今にも『好き』と言ってしまいそうになる口を閉ざして、代わりに握っている大河の手をぎゅっと握る。
すると、大河もぎゅっと握り返してくれる。
些細なことだけど嬉しくて頬が緩んでいた。
部屋に足りない物があるからと寄ったが、何を買いに来たか教えてくれない…
大河が見ているのは、なぜか女性物ばかりで…
「この枕カバー俺のと色違いだけど、どう思う?」
「いい色だね」
「それなら、このルームウェアは?」
「かわいいけど…」
いったい、誰のを選んでいるの?
なんだか面白くない私は、つれない返事を返していた。
「美咲、お前の物を選んでいるのに、何が気にくわない⁈」
⁇
「わたしの…なの?」
「…まったく、誰のだと思ってたんだ?俺にはお前だけだって言ってるのに、まだ、言い足りないみたいだな…」
意地悪く笑う大河。
「……嫌っていうほど聞いているから結構です」
「ふーん…」
私を見つめる目が何かまた企んでいるように見つめ、口角を上げ不敵に微笑んだように思う。
その後、どうしてもお揃いのマグカップにお茶碗、お椀、お箸を揃えたいと言い張る大河と一緒に選んでみたものの、いったいいつ使うんだろうと疑問を浮かべていた。

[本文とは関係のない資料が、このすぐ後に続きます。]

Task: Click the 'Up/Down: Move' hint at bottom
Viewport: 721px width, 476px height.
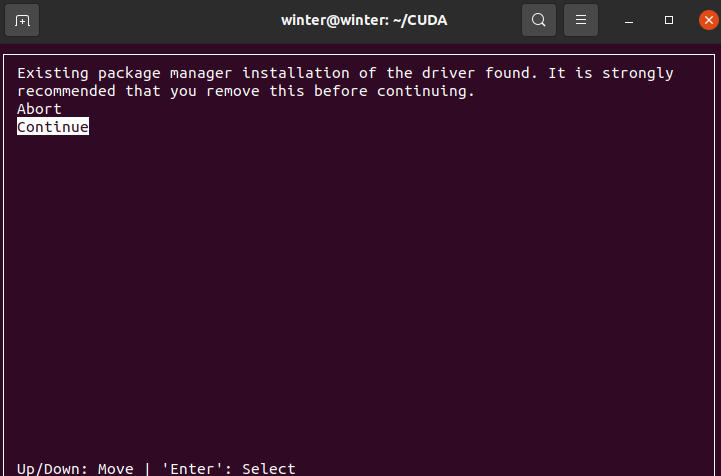Action: [x=75, y=469]
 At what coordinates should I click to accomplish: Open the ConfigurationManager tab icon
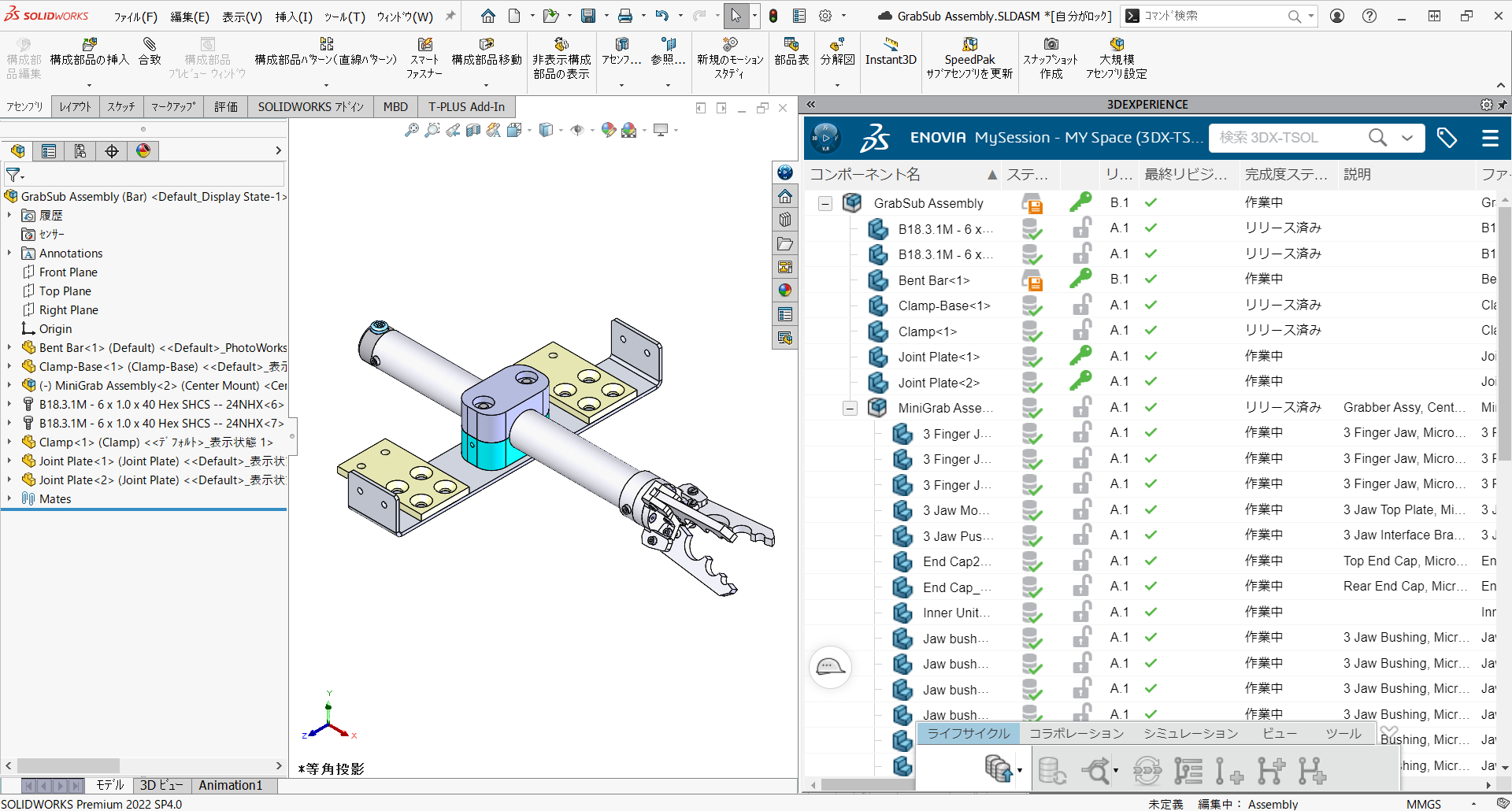pos(80,151)
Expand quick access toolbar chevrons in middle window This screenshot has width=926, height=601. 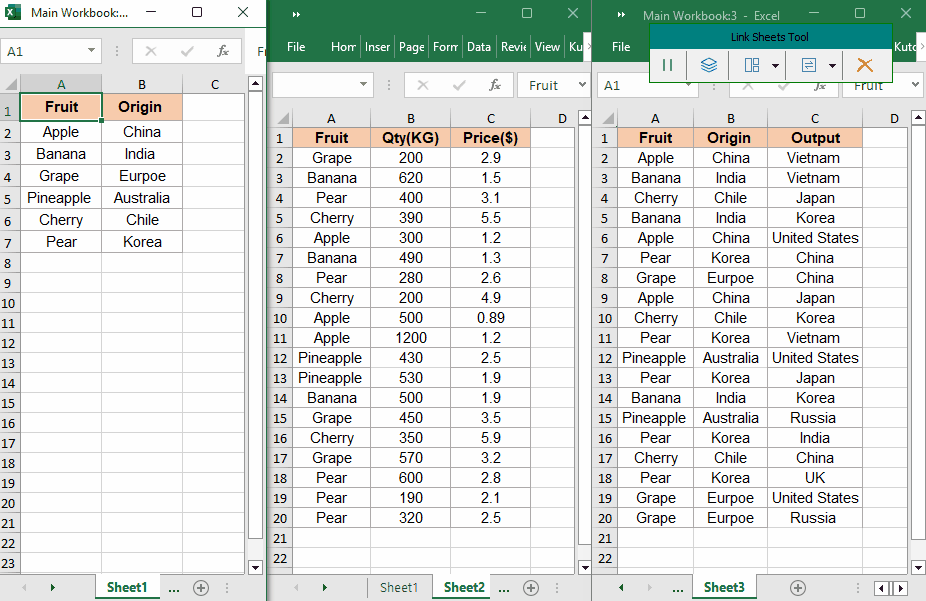(296, 14)
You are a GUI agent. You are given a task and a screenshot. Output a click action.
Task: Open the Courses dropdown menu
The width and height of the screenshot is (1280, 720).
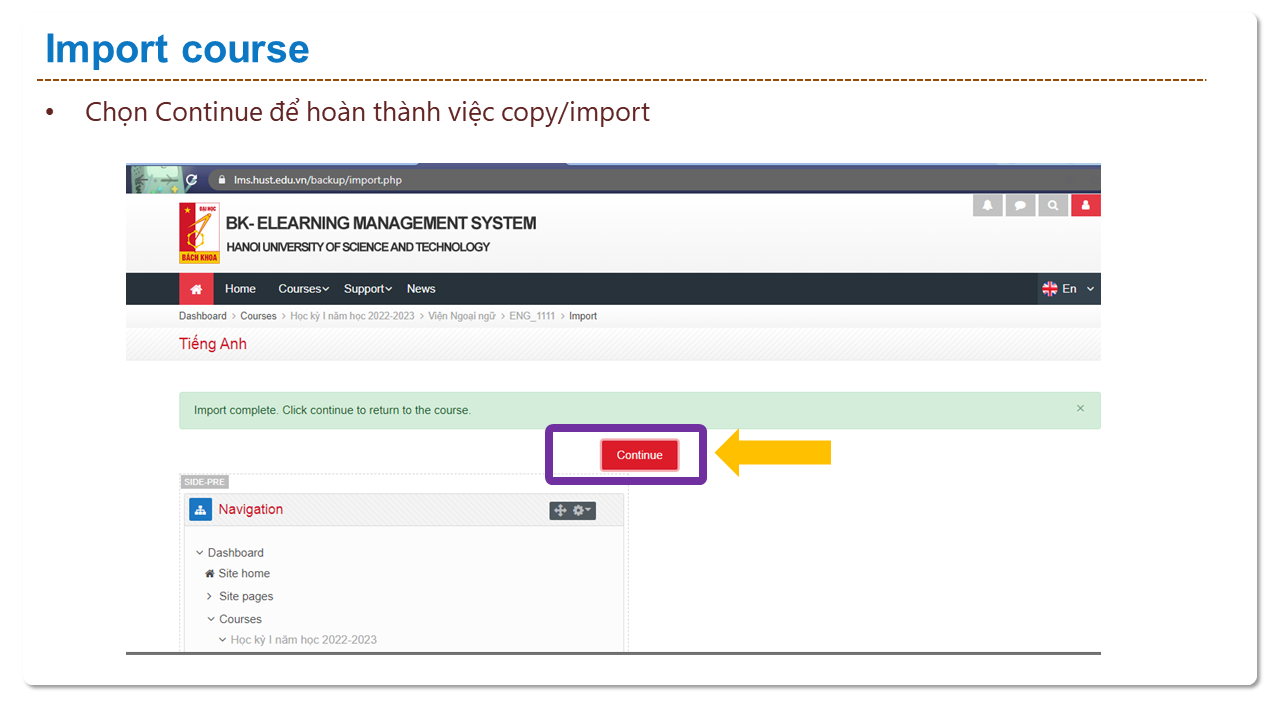tap(303, 289)
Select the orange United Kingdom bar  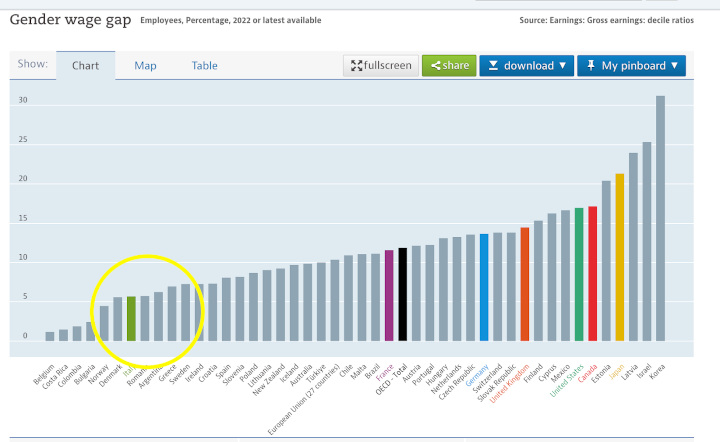[x=524, y=284]
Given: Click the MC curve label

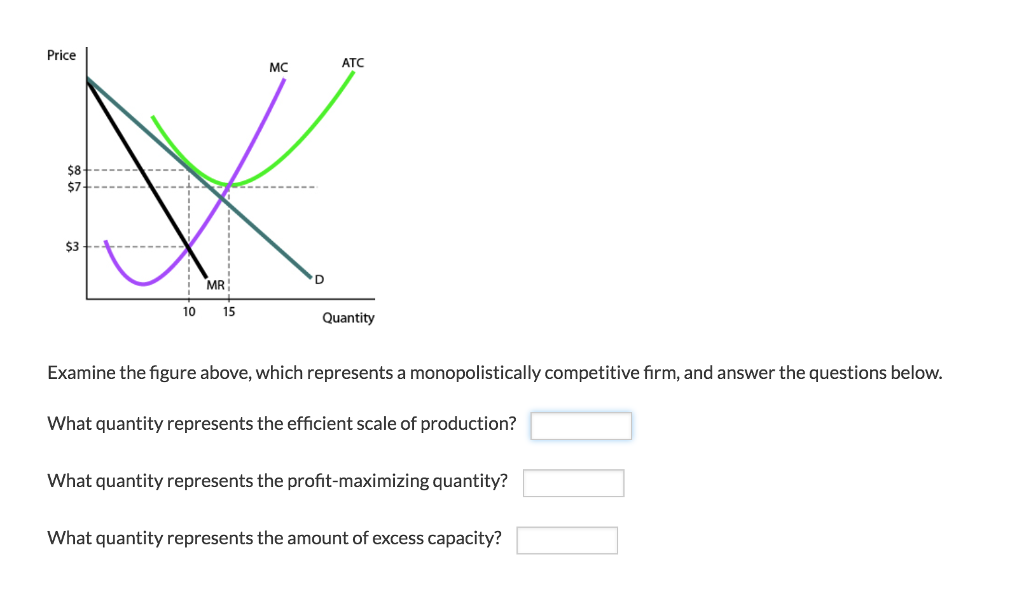Looking at the screenshot, I should tap(278, 67).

海岸通りをドライブして帰る途中、綺麗な夕陽に見惚れ『海辺を散歩しよう』と言いだした大河と車から降りて砂浜を歩き出すが、ミュールを履いていた私は砂が入って歩きにくいから、素足になり、両手に片方ずつ持って大河の後ろを歩いていく。
誰もいない岩場を見つけ、2人並んで腰かけると大河が私の肩を抱きしめてきた。
ちょっと肌寒く感じていたから大河の温もりに寄り添う。
「ずっと、こうしていたいな…」
つい、本音が出てしまった。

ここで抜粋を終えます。